** Listed entries **
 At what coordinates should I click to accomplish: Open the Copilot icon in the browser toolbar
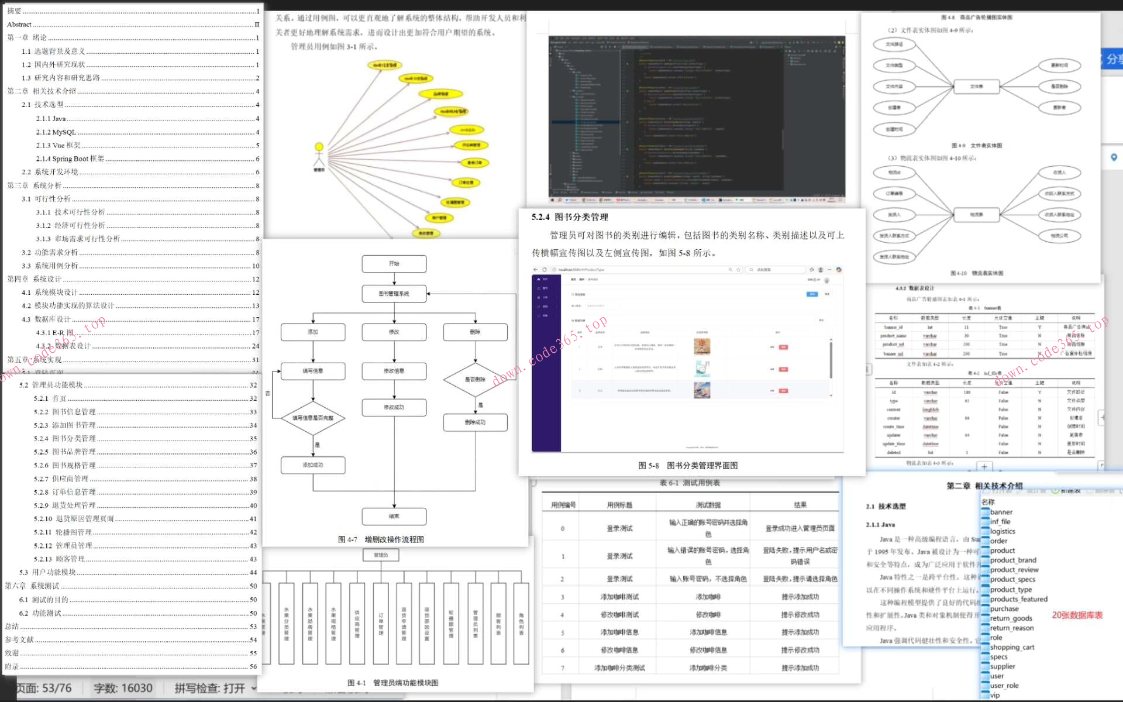[839, 270]
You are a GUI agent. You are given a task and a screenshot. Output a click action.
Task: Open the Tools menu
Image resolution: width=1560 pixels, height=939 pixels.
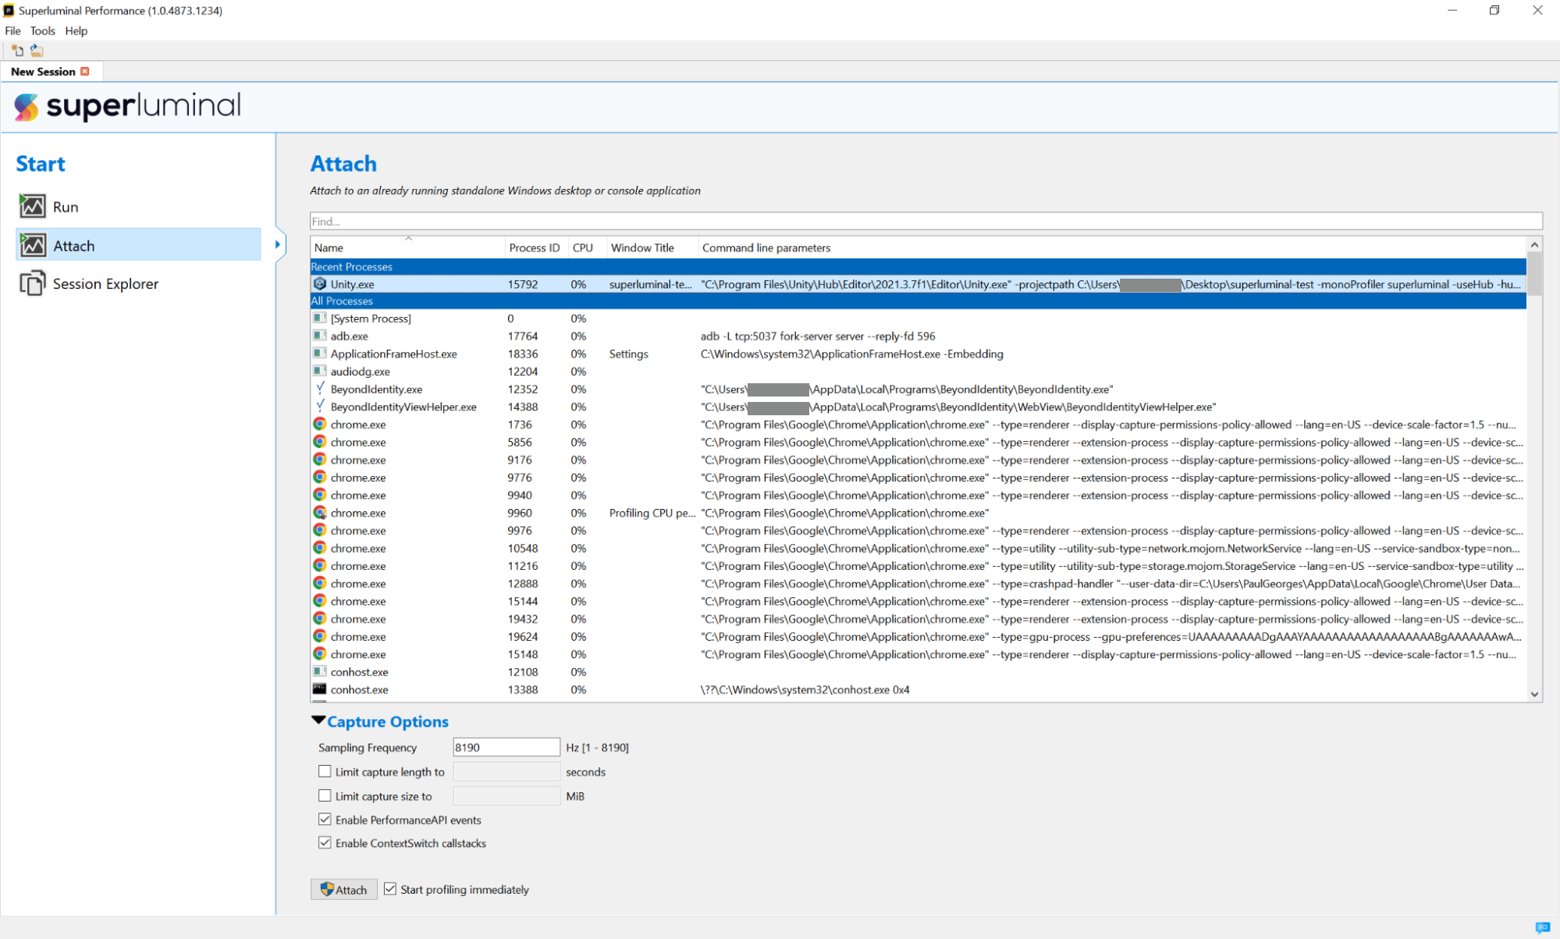coord(42,31)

** What you are asked to do **
Pictures aside, every entry above must be repeated exactly.

** Solution for this exercise **
 At what coordinates should I click to accomplish: Open the Copilot icon in the browser toolbar
[839, 270]
You are a GUI agent. You are given a task and a screenshot. Output a click action.
Task: Open the Tools menu
Image resolution: width=1560 pixels, height=939 pixels.
coord(42,31)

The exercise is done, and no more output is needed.